A new report has warned that the UK and Welsh governments must do more to address the widening broadband gap between Wales and the rest of the country as “a matter of urgency.”

The Commons Welsh Affairs Committee has said that although Wales has historically lagged behind the rest of the UK in broadband provision, the gap has been closing in recent years, only for that trend to be reversed.

The Committee said that broadband “slowspots” and “notspots” were hindering the operations of existing businesses and discouraging new businesses from moving to the country, harming the local economy. It added that a good broadband connection was essential for businesses, the economy and addressing social exclusion.

Wales broadband

suffolk rural country sheep farm © dibrova ShutterstockWithout action, the UK government risks missing its target of having the “best broadband in Europe” by providing superfast broadband to the UK by 2015, the committee said. Also the Welsh government would fail with its more ambitious target of providing all Welsh businesses with access to next generation broadband by the “middle of 2016.”

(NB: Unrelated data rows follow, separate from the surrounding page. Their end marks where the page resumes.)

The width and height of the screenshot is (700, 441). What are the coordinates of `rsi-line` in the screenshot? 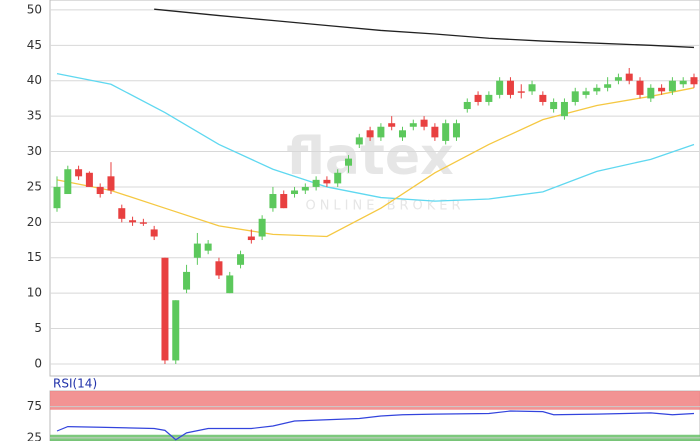 It's located at (376, 426).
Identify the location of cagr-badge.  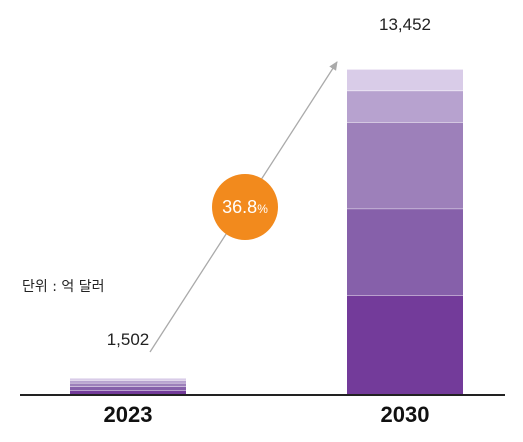
(245, 207).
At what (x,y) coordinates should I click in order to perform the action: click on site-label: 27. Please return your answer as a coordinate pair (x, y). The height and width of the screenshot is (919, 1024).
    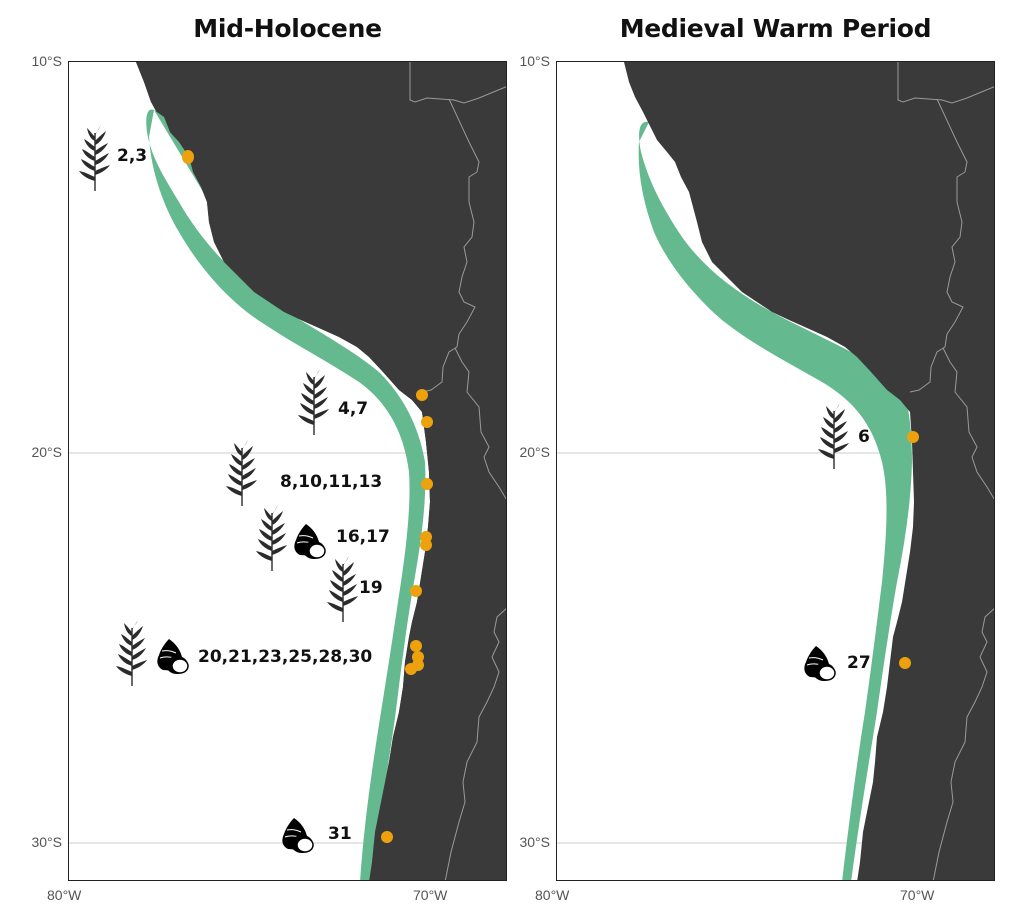
    Looking at the image, I should click on (859, 663).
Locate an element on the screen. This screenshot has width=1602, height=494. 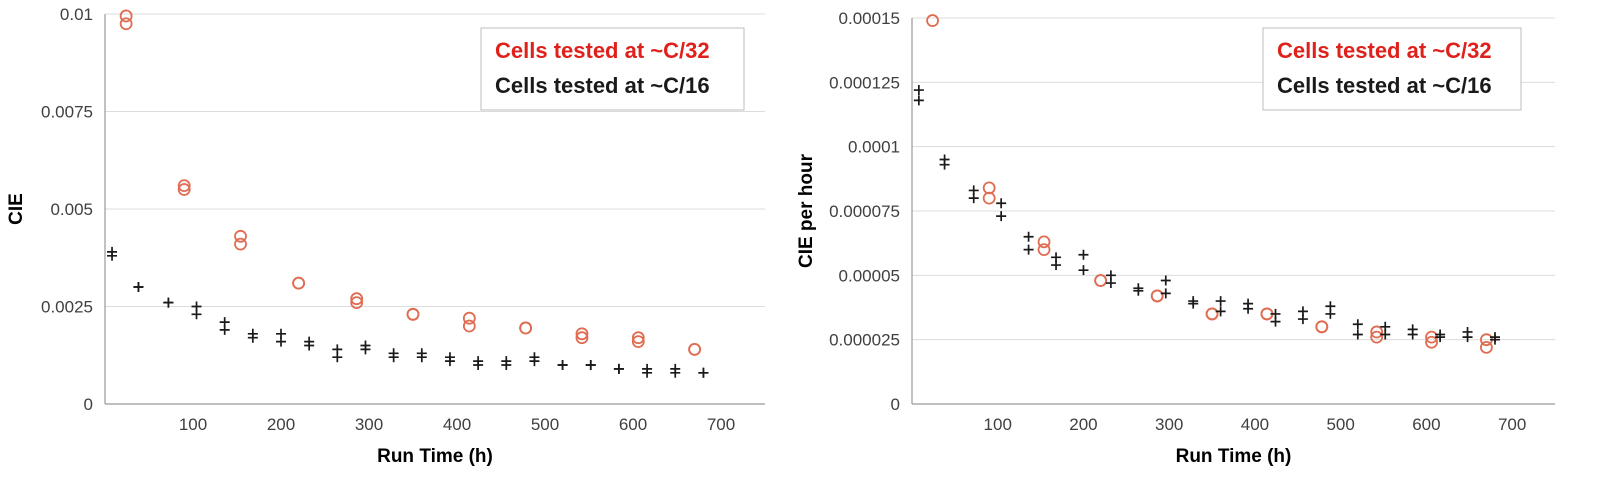
chart-0-y-tick-label: 0.005 is located at coordinates (72, 210).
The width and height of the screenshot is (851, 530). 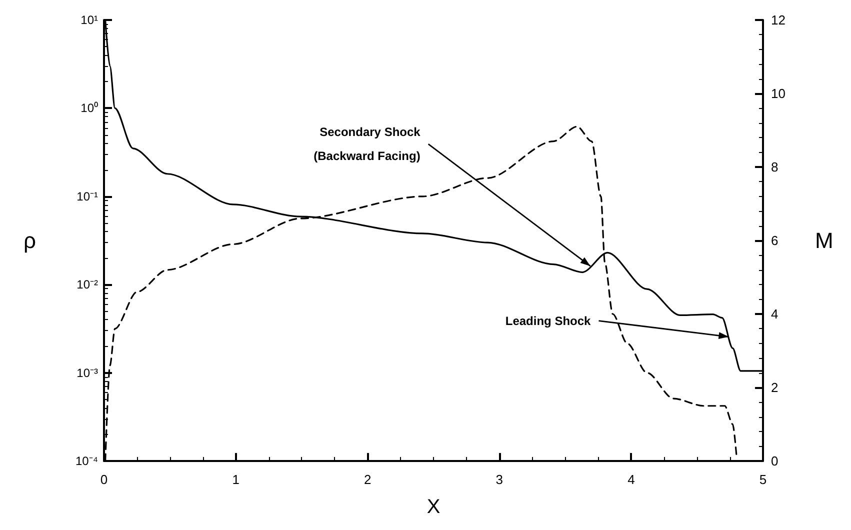 I want to click on y-axis-title: ρ, so click(x=30, y=240).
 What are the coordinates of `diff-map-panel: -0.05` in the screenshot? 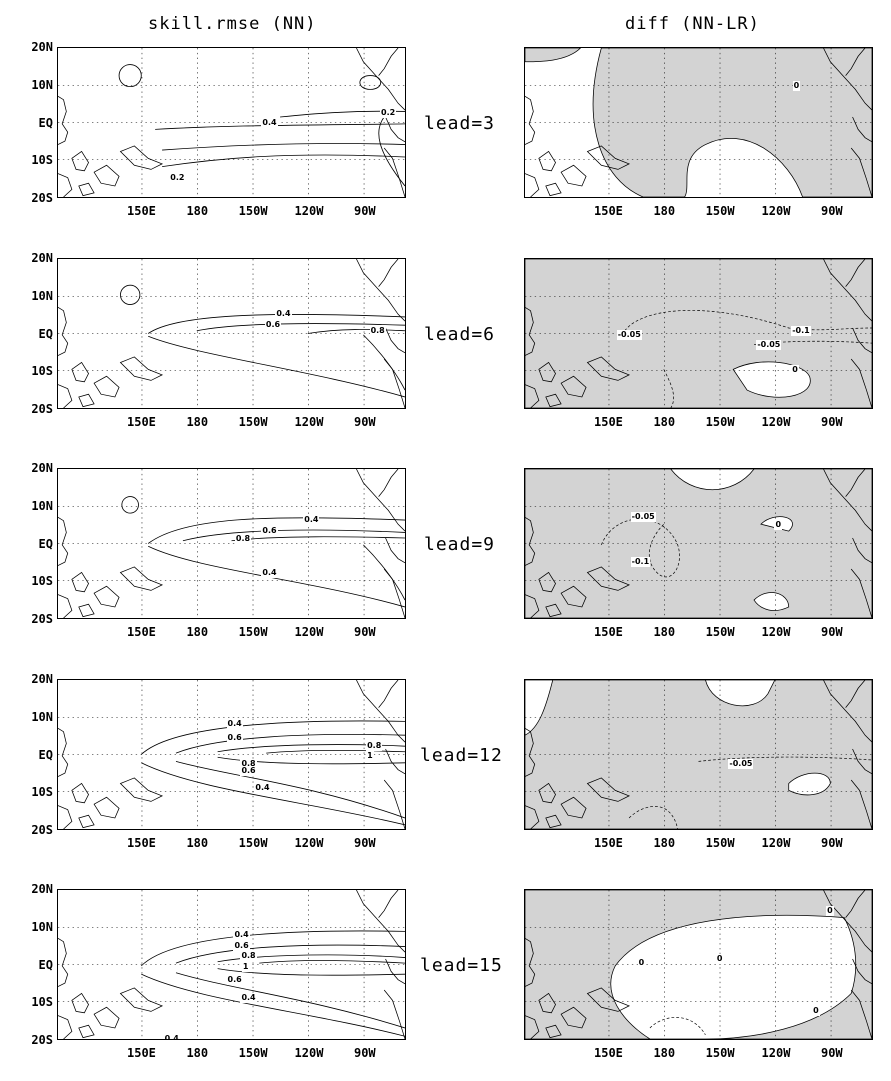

“Access to fast internet connection is essential to businesses and the economy in Wales. Broadband will become an increasingly important generator of economic success and a means of addressing social exclusion,” said David Davies MP, chair of the committee. “Both Governments have extremely ambitious targets for broadband provision and there is little time left to meet them. Wales must continue to receive the funding and political leadership to ensure that broadband provision is at the very least in line with the rest of the UK, and that the remaining “slowspots” and “notspots” in Wales are eradicated as a matter of urgency.”

“Both Governments must consider all possible ways of achieving this quickly,” he added. “The roll-out of higher profile ‘superfast’ broadband must not detract from the highest priority, namely that everyone has a good, useable connection.”

It called on Ofcom to undertake a study to evaluate whether satellite broadband should be supported more vigorously in Wales and said that the perpetually-delayed auction of 4G spectrum should ensure that services are available to at least 98 percent of the Welsh population.

It also said that Ofcom should ensure that BT’s market power is regulated effectively. BT won the BDUK funding available for Wales in July, but the Welsh government has had to delay laying down fibre to see if BT receives approval from the European Commission. BT has won all of the BDUK contracts so far, raising questions about competition.

Last year, Wales was allocated £56.9 million by the Department for Culture, Media and Sport.